(Objective): Write out again the part of the records that opens with the line containing "Given: Click 买满3件售价9.2折优惠 under ¥215.93 item" and closes with the line containing "point(1439,751)". Omit the pictures.

(Records for this exercise):
__________
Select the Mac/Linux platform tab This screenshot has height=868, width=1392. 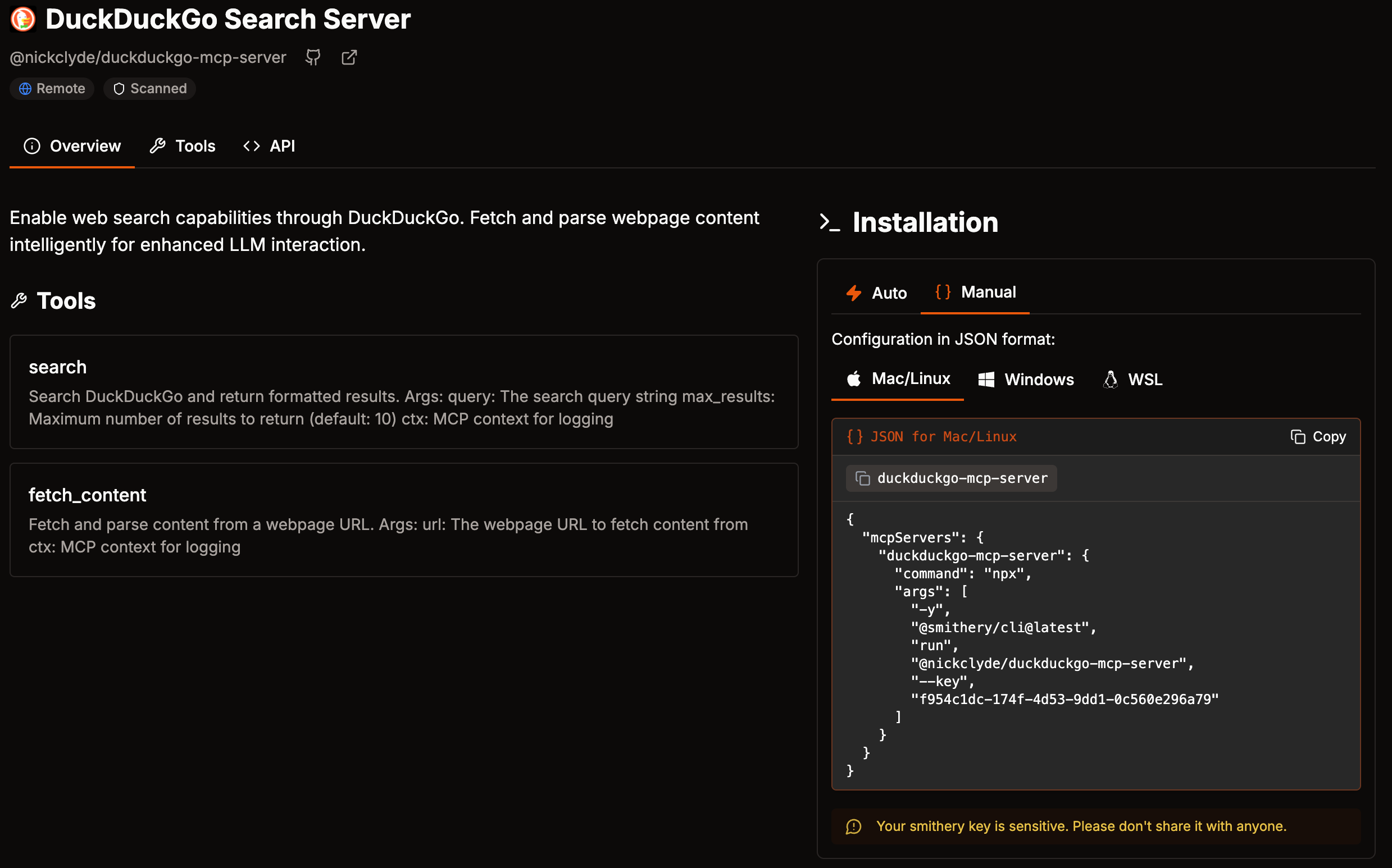tap(898, 379)
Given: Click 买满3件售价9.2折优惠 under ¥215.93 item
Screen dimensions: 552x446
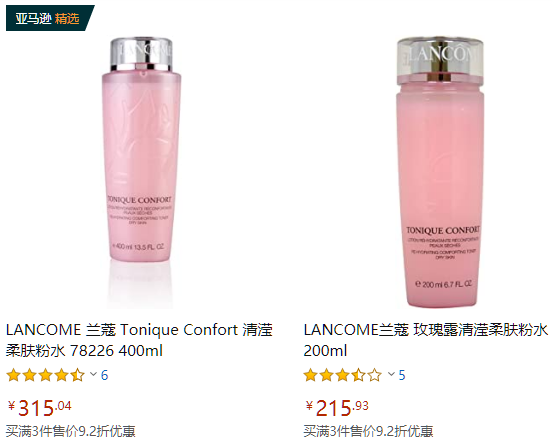Looking at the screenshot, I should (x=369, y=431).
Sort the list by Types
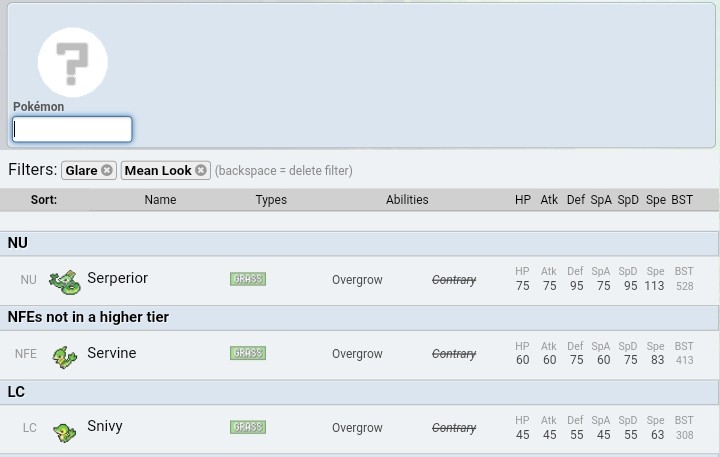The width and height of the screenshot is (720, 457). pos(271,200)
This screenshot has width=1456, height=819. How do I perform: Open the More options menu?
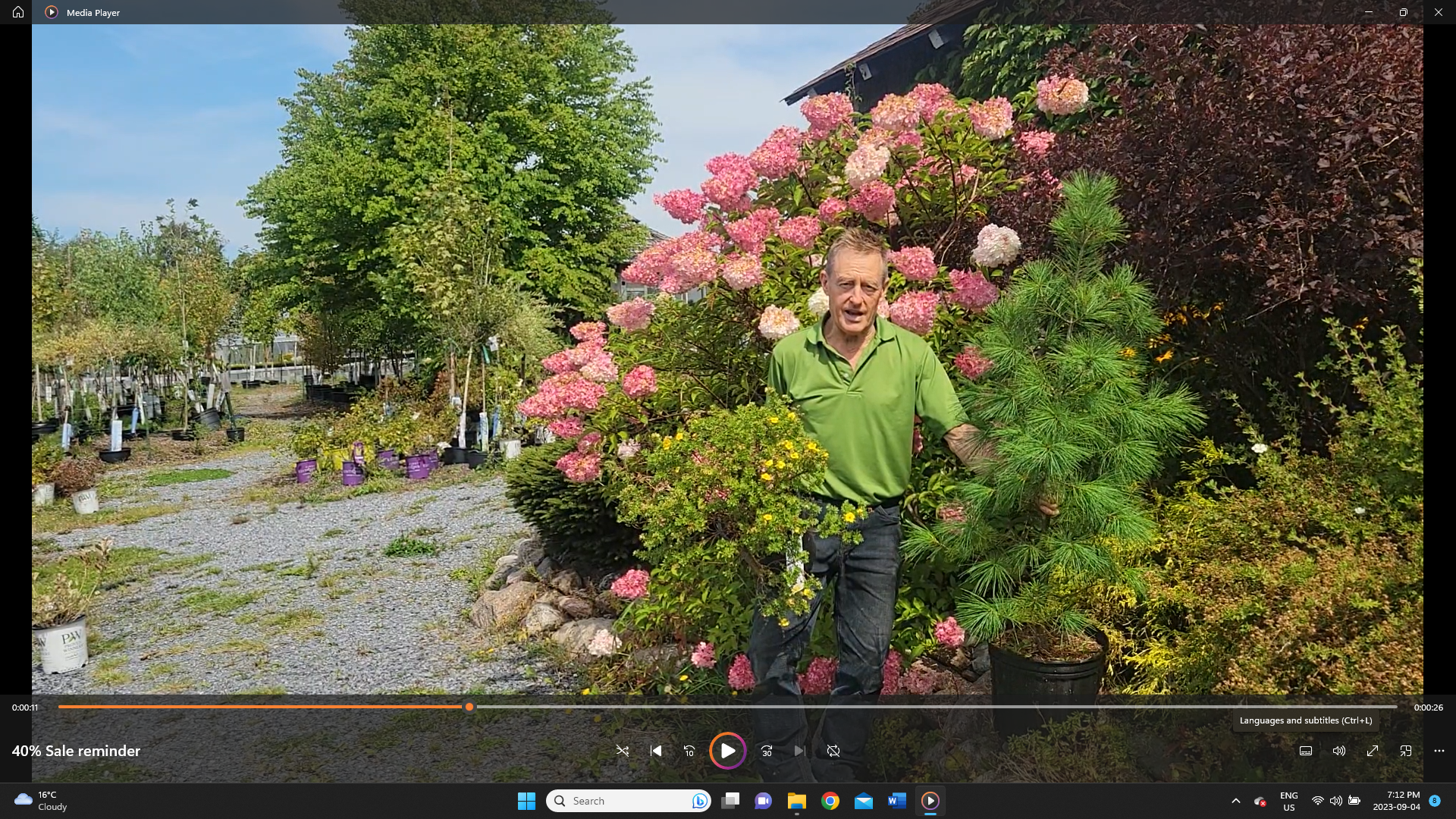point(1439,751)
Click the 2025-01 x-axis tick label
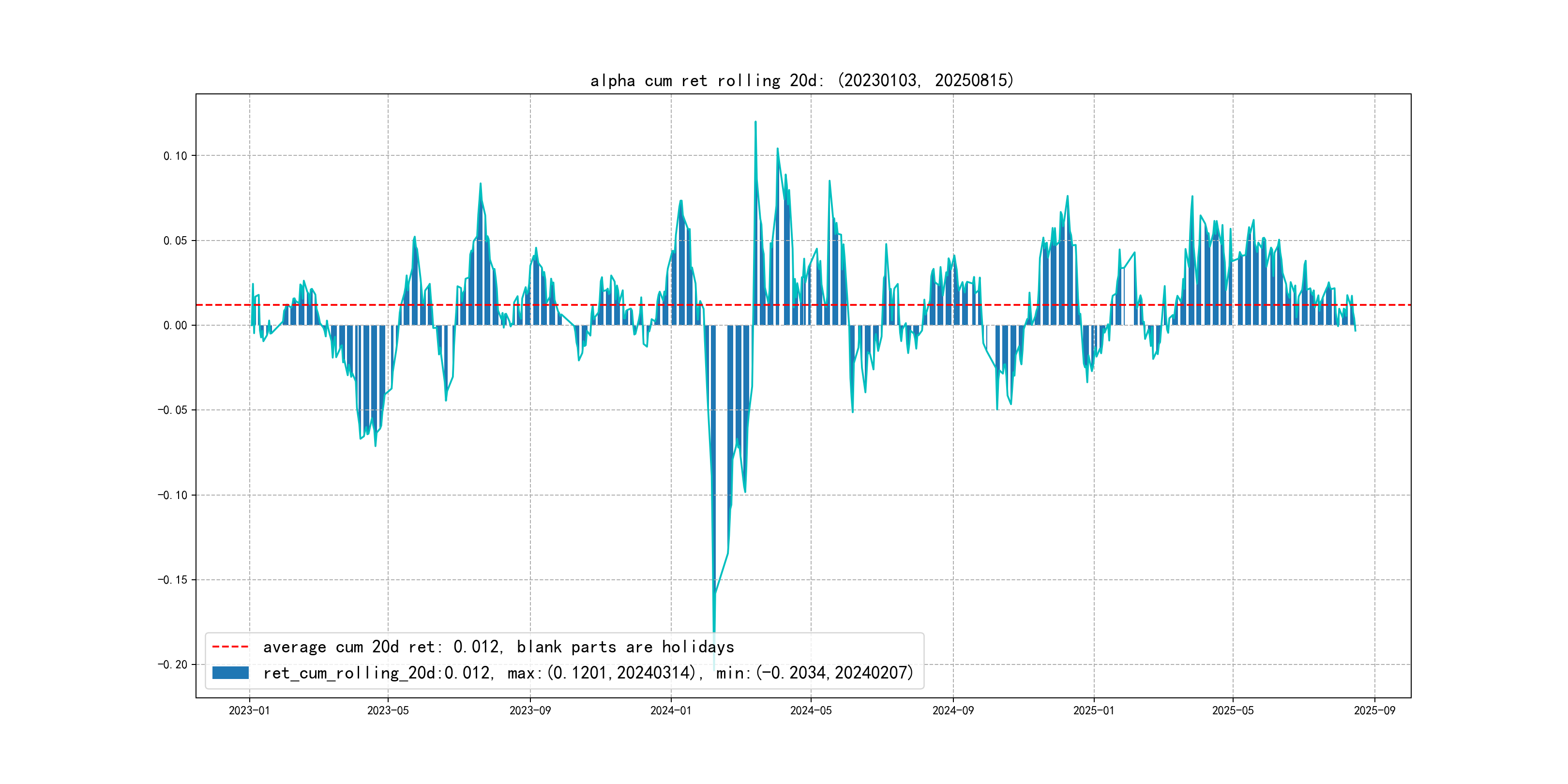The image size is (1568, 784). (1093, 710)
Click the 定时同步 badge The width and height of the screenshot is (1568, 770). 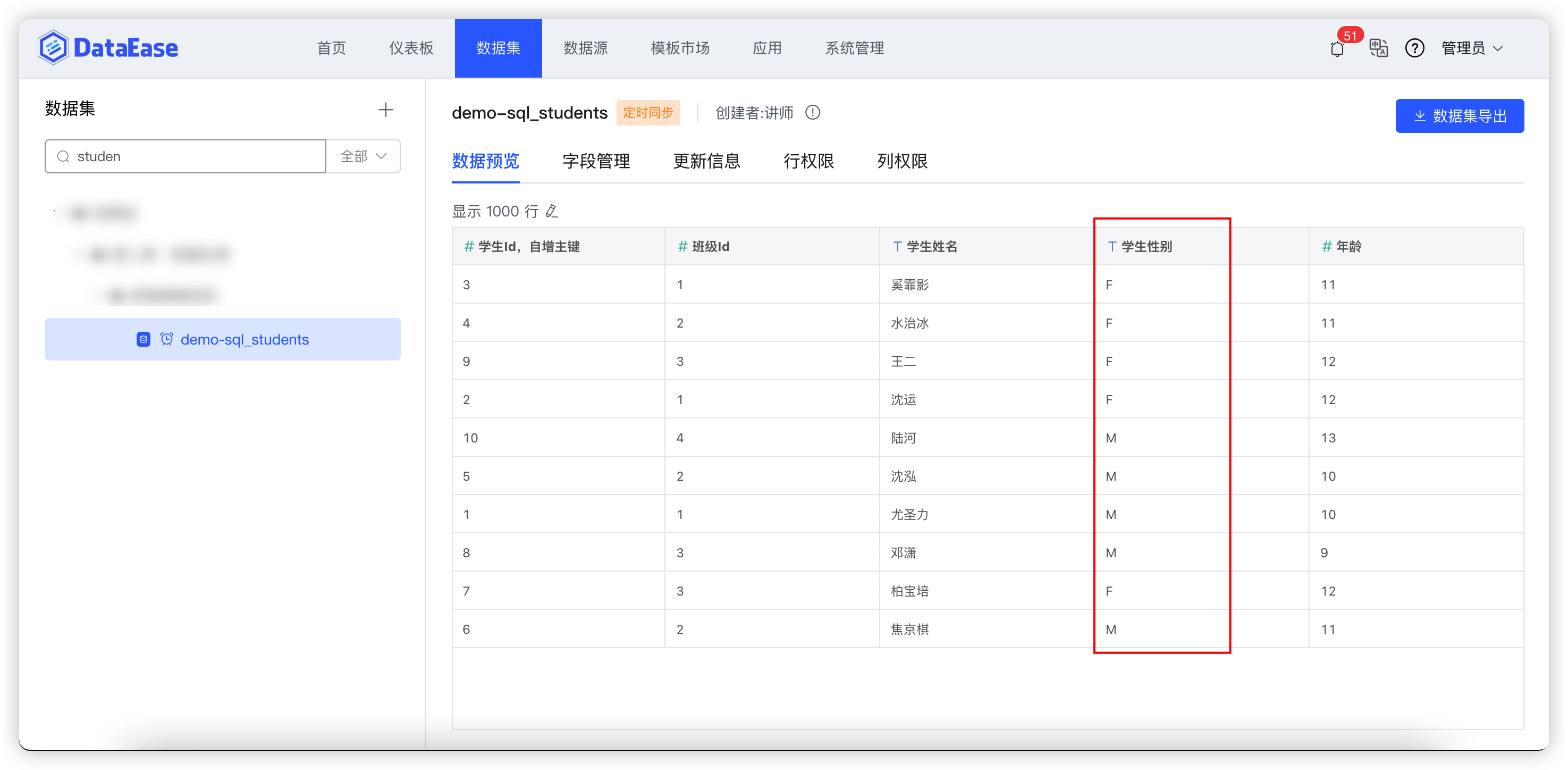pyautogui.click(x=647, y=113)
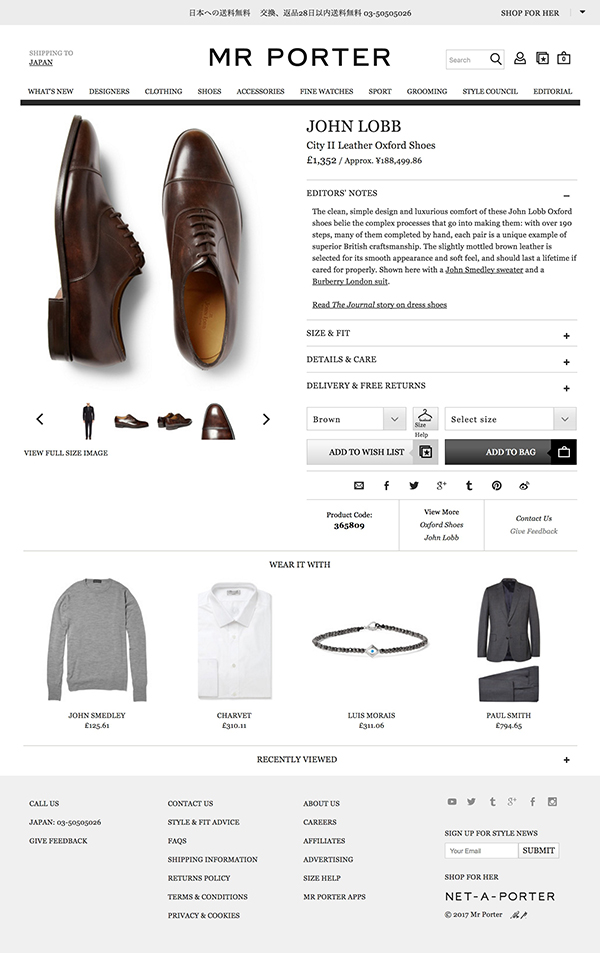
__________
(The output):
Given: Click 买满3件售价9.2折优惠 under ¥215.93 item
Screen dimensions: 552x446
Looking at the screenshot, I should (x=369, y=431).
Sort the list by Types
The width and height of the screenshot is (720, 457). pos(271,200)
This screenshot has width=1456, height=819. How do I perform: Open the More options menu?
point(1439,751)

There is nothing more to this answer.